The Folk River – Fraser Bruce

Previewed by Jack Beck

I’m married to an author, so it’s hardly surprising that I’ve seen many books as they have gestated.

This one is different, though, because it’s by an old friend who isn’t my wife – –

It is a book that is still in the making, although I (along with many others) have had some input. Fraser wanted to write about a particular period of history in which I played a part – the early days of the emergence of folk song clubs in Scotland in the 1960s.

He started researching and found that many of the accepted stories about those days weren’t really true. Time had played tricks with folks’ memories and an alternative history was beginning to emerge. So he took on the important, but enormous task of writing the real one, by talking directly to the people who had been there and were still around. I was honored to be one.

As I write this the manuscript is being proofed and tidied by another old friend and the finished book should be published later this year.

My contribution has been mostly providing information about the early days of the local folk club in my home town of Dunfermline which started in 1961 and has continued right up to the present.

Many people have supplied Fraser with firsthand accounts of other clubs that sprang up all over Scotland in the early 1960s. It’s clear that the work he has done on this over the last year has been very time consuming but he tells us that he is pleased with the outcome.

The emergence of these Scottish clubs mirrored what was happening in the US and England around the same time, but there was a particular ‘flavor’ to the scene in Scotland.

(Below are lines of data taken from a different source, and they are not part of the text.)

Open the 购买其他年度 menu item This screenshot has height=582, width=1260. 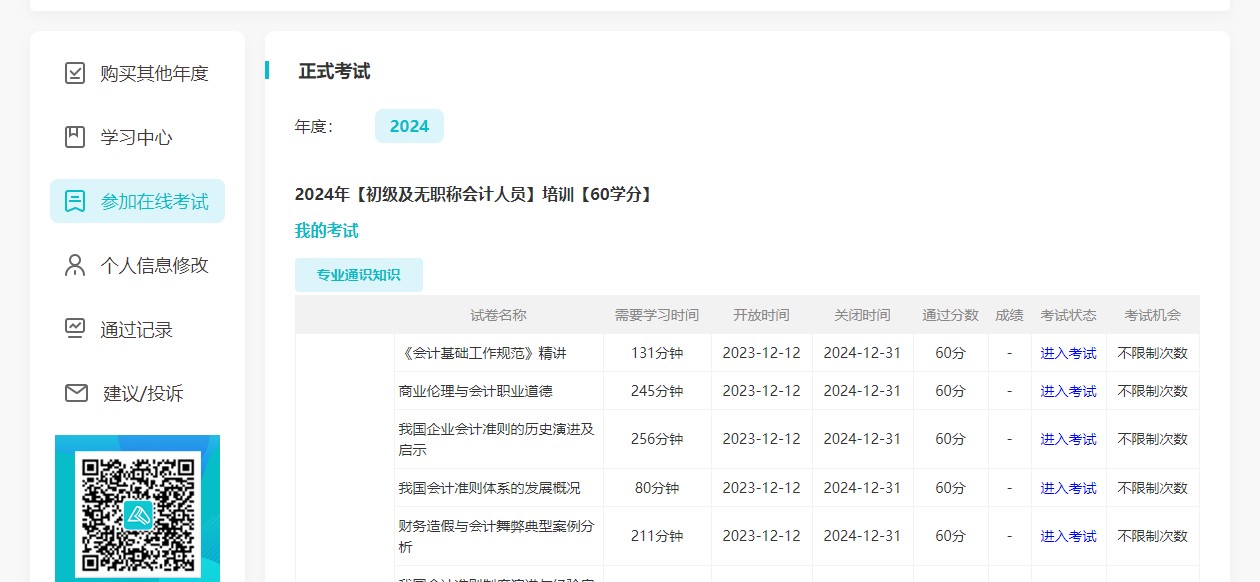[154, 73]
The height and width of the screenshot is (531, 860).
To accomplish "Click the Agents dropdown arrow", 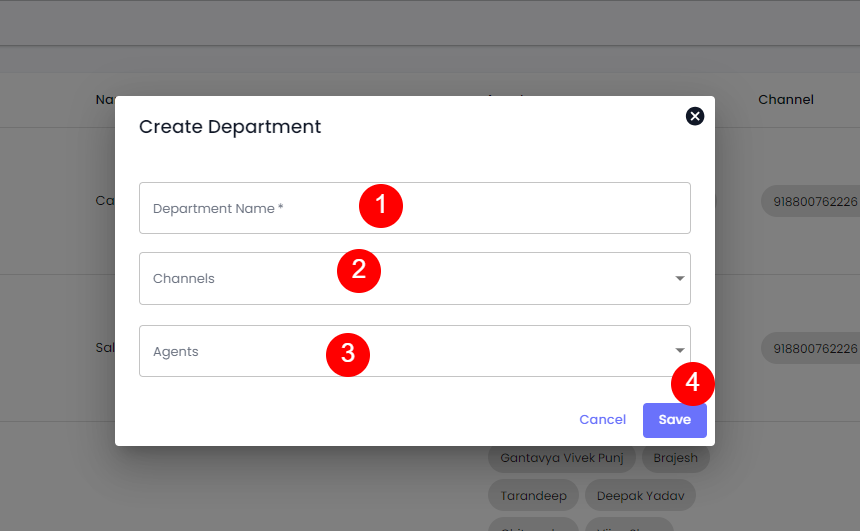I will click(680, 351).
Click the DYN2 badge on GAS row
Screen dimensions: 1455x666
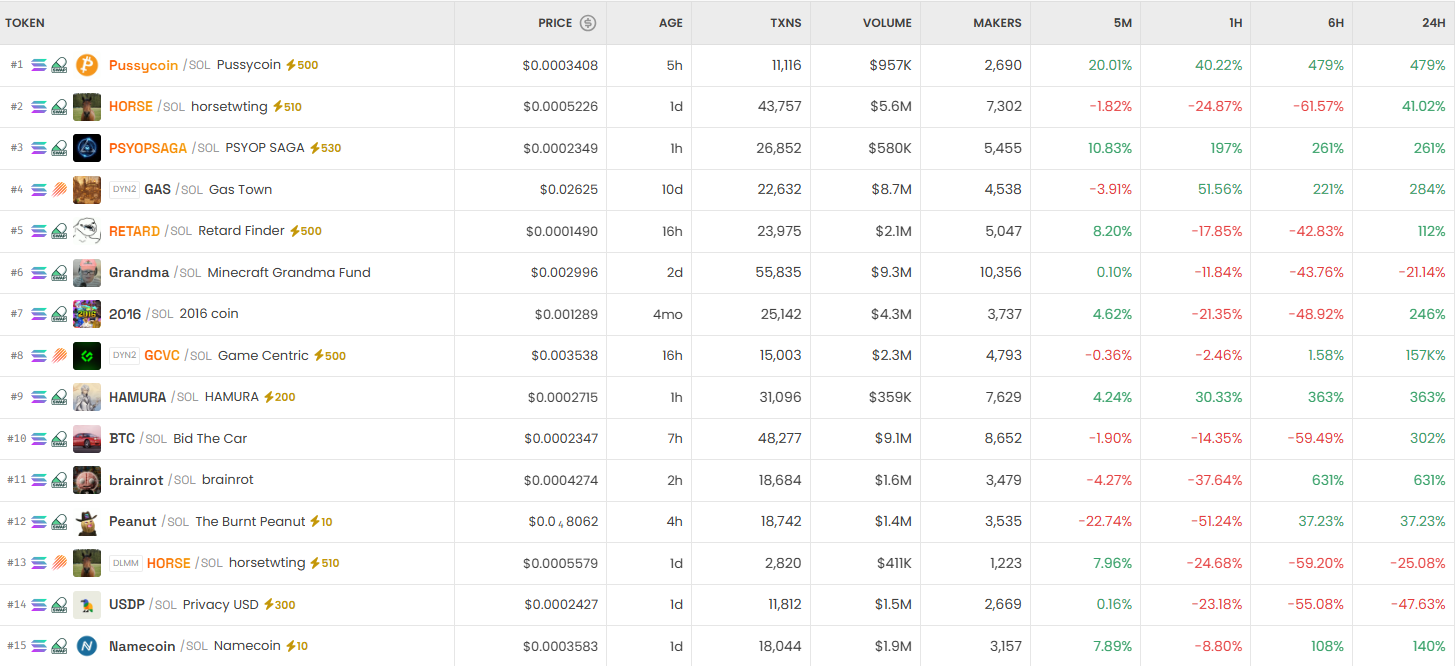[x=125, y=189]
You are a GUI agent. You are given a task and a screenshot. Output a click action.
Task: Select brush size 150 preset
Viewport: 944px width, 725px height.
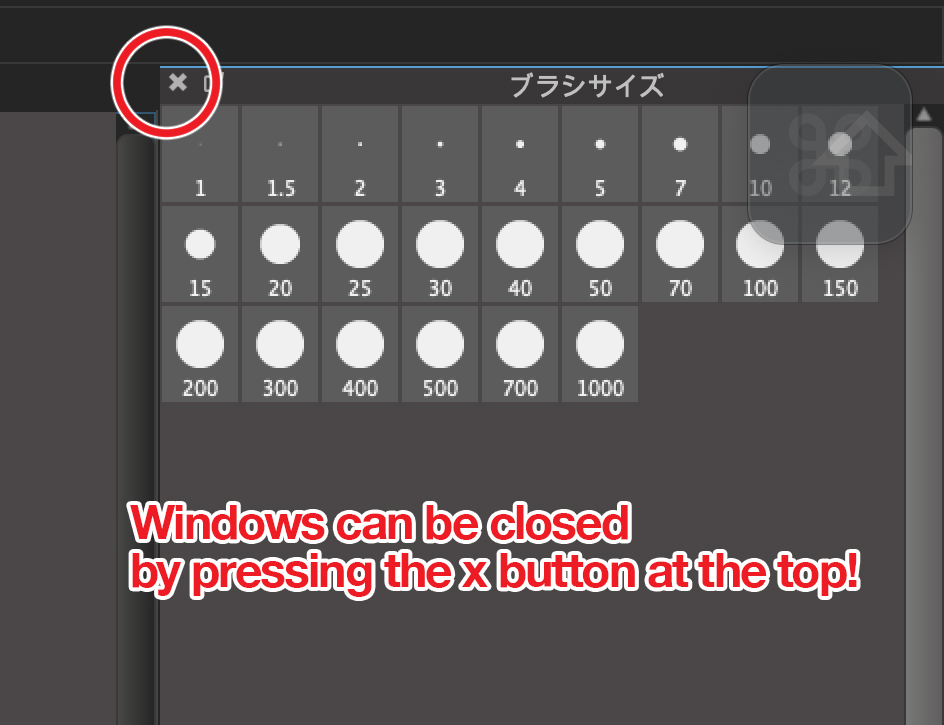pos(840,254)
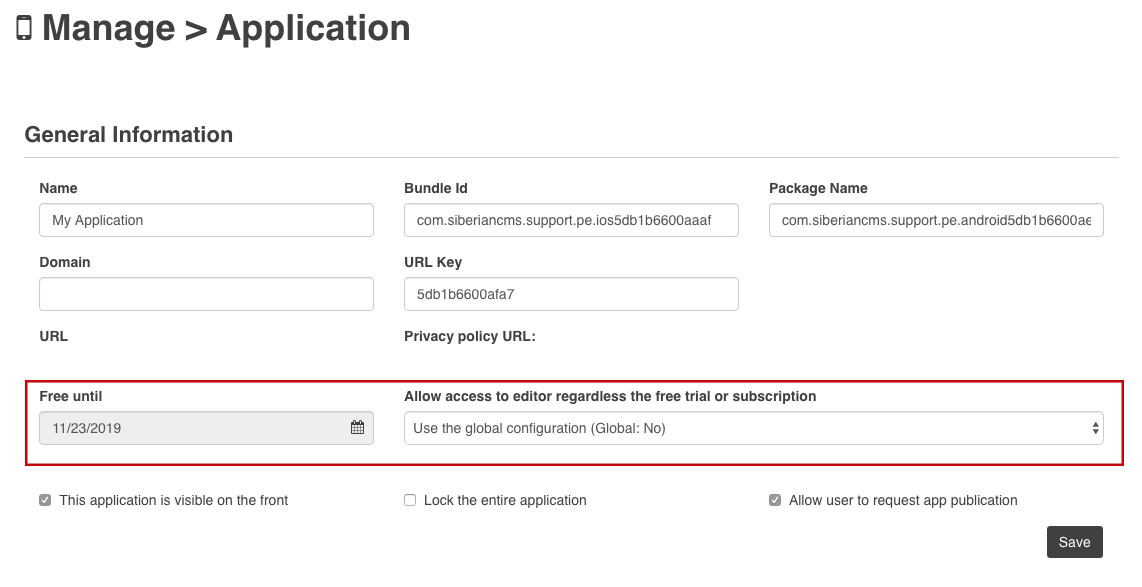
Task: Select the Package Name input box
Action: (x=936, y=220)
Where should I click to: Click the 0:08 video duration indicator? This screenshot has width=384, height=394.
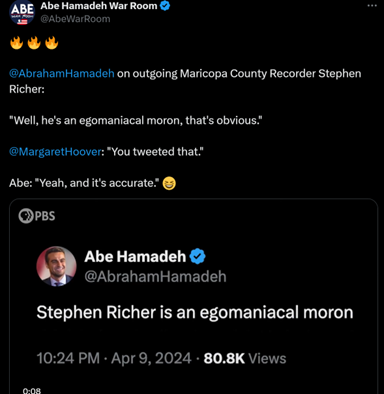click(32, 391)
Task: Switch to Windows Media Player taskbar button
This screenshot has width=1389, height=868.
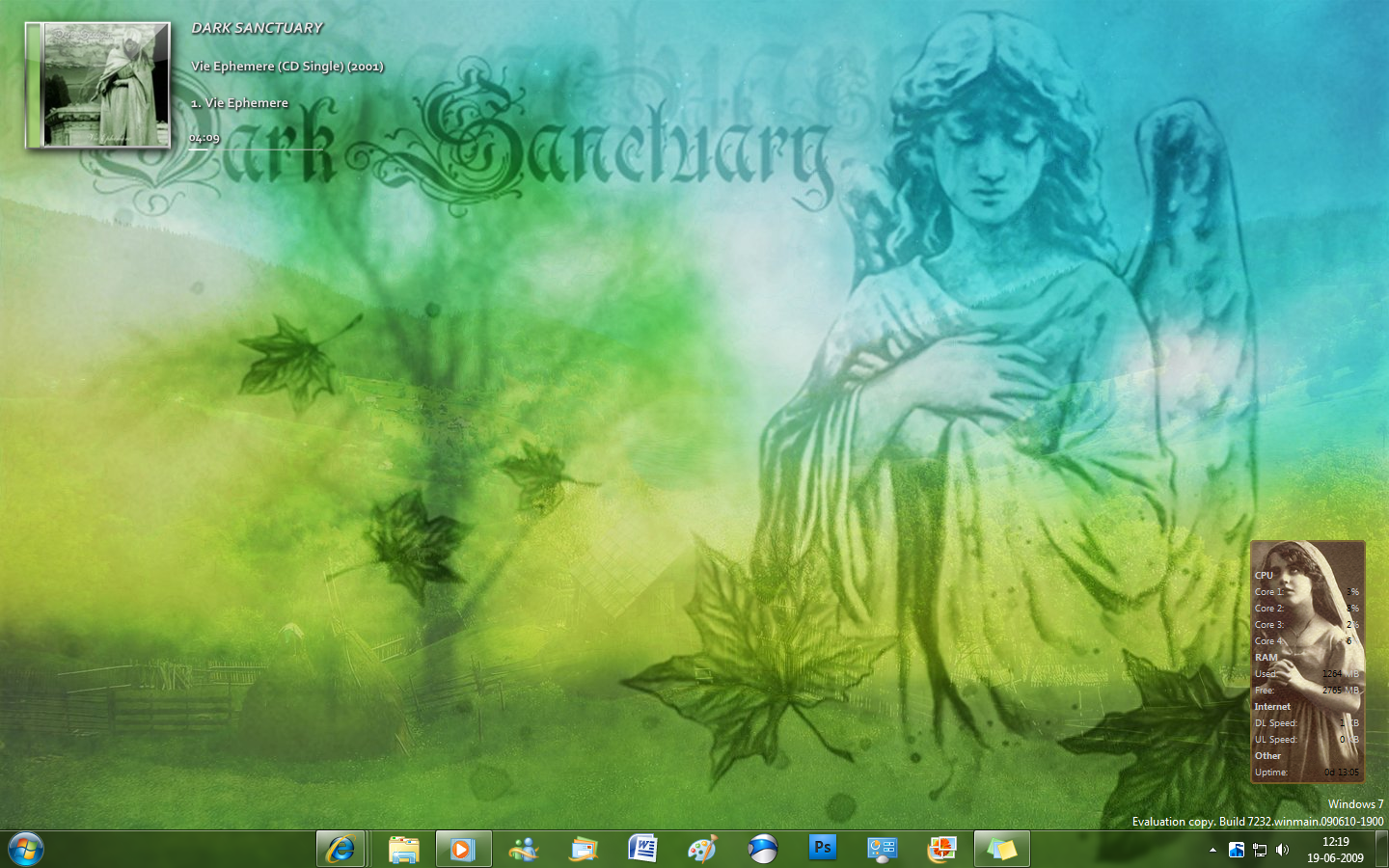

While my contribution and communication with Fraser has been entirely electronic, I know that earlier last year he traveled all over the country gathering insights from dozens of people.

In addition to the proofing of the text, Pete Heywood of Living Tradition magazine is assembling and scanning a large number of photos which will augment the book.

The book will be welcomed not only by the folk who were part of the story, but also those who have emerged since and kept the folk river flowing. In the words of Hamish Henderson “the carrying stream”.